La “Vision” : «La création de l’Agence africaine de notation de crédit représente une étape cruciale pour affirmer la position de l’Afrique en matière de gouvernance financière mondiale.» (Union Africaine)
Les agences de rating traditionnelles ne comprennent pas les réalités africaines
Interpellé sur cette question par quelques journalistes en charge de l’actualité économique africaine, Yemi Kale, économiste en chef et directeur de la recherche chez Afreximbank, a donné des éclairages forts instructifs sur cette initiative.
Il a déclaré à propos des motifs qui ont amené les institutions politiques et financières africaines à projeter la création de l’ACFRA, qu’ils émanent de « leur conviction que les agences de notation traditionnelles ne comprennent pas les réalités africaines ».
D’après lui, « les agences traditionnelles méconnaissent les nuances de nos économies. Par exemple, en Afrique, des décisions économiques peuvent être influencées par des facteurs sociaux, comme privilégier un commerce local ou familial, même si ce n’est pas l’option la moins chère. Ces réalités, qui n’ont pas de sens dans leurs modèles, conduisent à des notations défavorables qui nous pénalisent. C’est pourquoi une agence de notation africaine est nécessaire, capable de développer des indicateurs adaptés à nos contextes ».

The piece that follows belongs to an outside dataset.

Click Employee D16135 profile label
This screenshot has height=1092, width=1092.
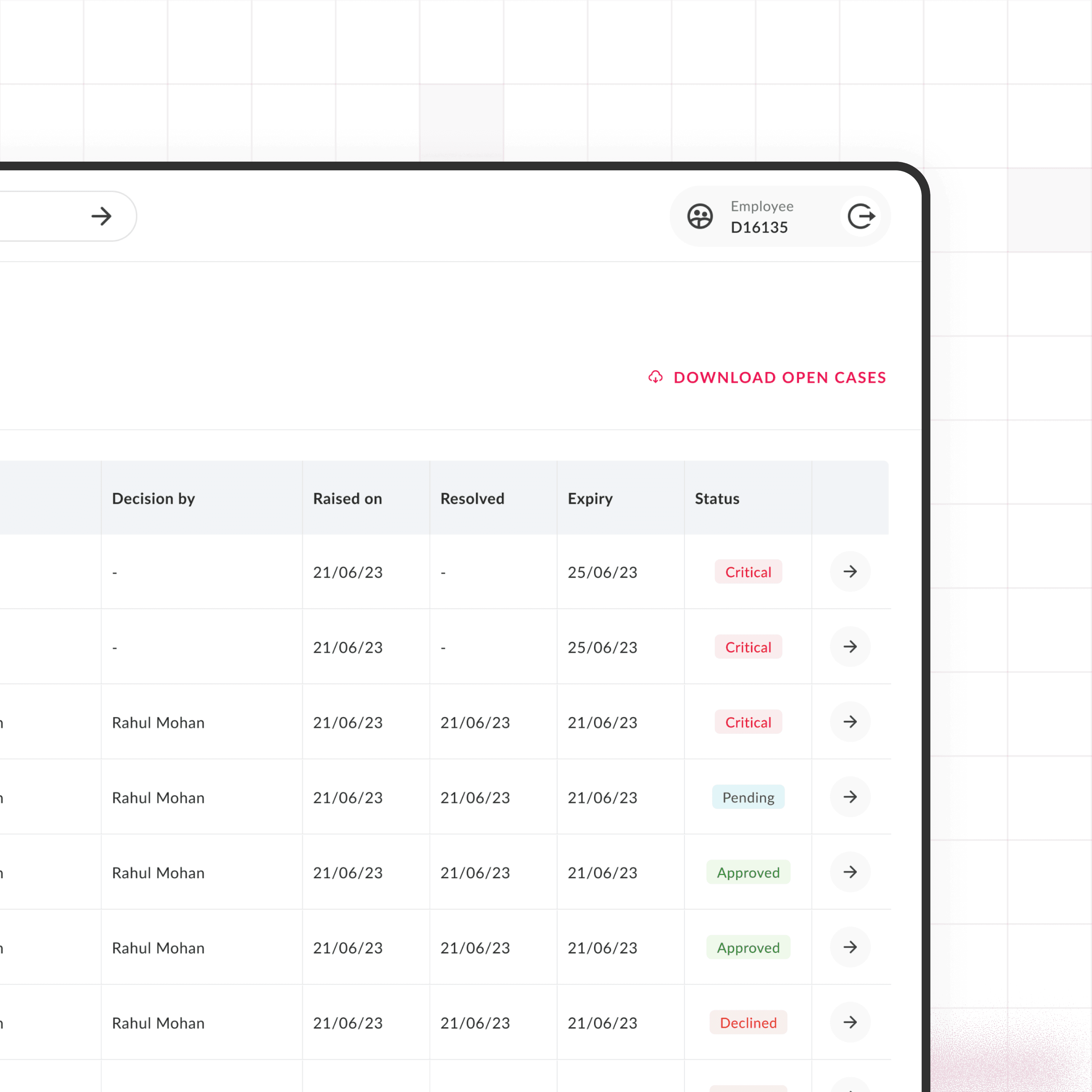coord(761,217)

En plus clair encore, il estime que les agences de rating traditionnelles « appliquent des critères conçus pour leurs propres économies, qui ne reflètent pas les dynamiques africaines ».

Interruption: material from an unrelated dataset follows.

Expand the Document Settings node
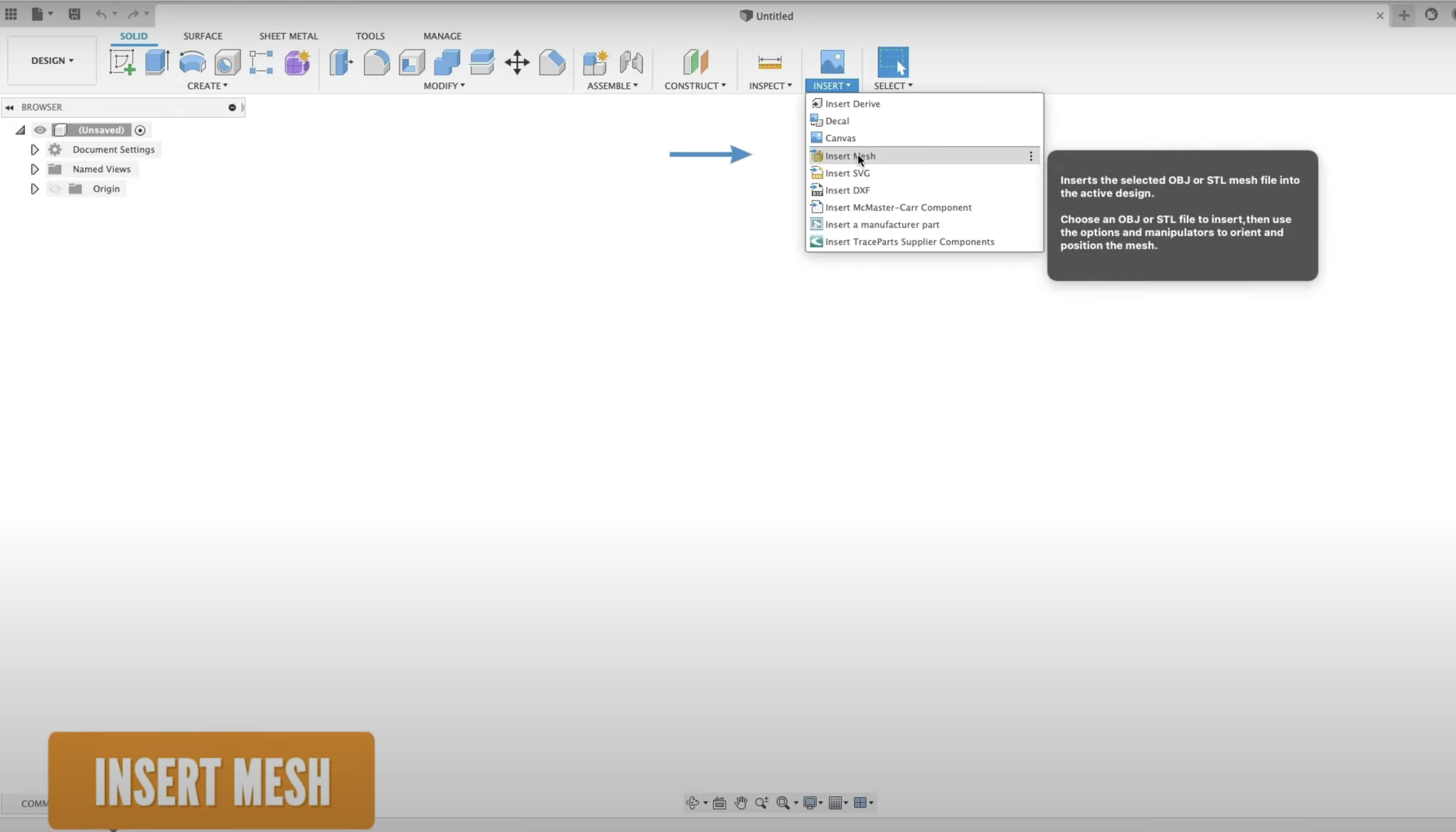 [35, 150]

Il donne pour exemple, leur fâcheuse tendance à « qualifier, de manière presque automatique, les pays africains de pays « à haut risque », ce qui justifie des taux d’intérêt plus élevés. Ces taux élevés augmentent le risque de défaut, ce qui, à son tour, est utilisé pour confirmer leur évaluation initiale. C’est un cercle vicieux ».

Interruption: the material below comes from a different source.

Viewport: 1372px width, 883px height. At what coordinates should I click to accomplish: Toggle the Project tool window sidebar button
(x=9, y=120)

Le projet de création d’une agence de rating africaine pourrait faire l’objet de résistances
Concernant l’enjeu de convaincre les investisseurs internationaux du bien fondé de cette agence, il a admis « qu’une nouvelle agence fera face à des résistances initiales, comme ce fut le cas pour les agences actuelles à leurs débuts. Cependant, a-t-il-dit, en adoptant une approche transparente, en expliquant clairement ses méthodologies et en démontrant leur pertinence, elle gagnera en crédibilité. À mesure que les pays africains adopteront cette agence, les investisseurs internationaux n’auront d’autre choix que de la reconnaître ».
Pour l’économiste Yemi Kale, des régions comme l’Asie ont déjà leurs propres agences, adaptées à leurs réalités. L’Afrique doit suivre cet exemple pour mieux refléter les dynamiques de notre continent ».
Abou SARRA
EN BREF
- L’Union Africaine et la BAD portent le projet de création de l’Agence Africaine de Notation de Crédit (ACFRA).
- L’objectif est de réduire la dépendance vis-à-vis de Moody’s, Fitch et S&P, jugées inadaptées aux contextes locaux.
- Yemi Kale (Afreximbank) dénonce un “cercle vicieux” où les notations “haut risque” injustifiées augmentent les taux d’intérêt, provoquant le risque de défaut.
- L’ACFRA vise à développer des indicateurs spécifiques intégrant les nuances économiques et sociales africaines.
- La crédibilité internationale de l’agence se construira par la transparence méthodologique et l’adoption progressive par les pays africains.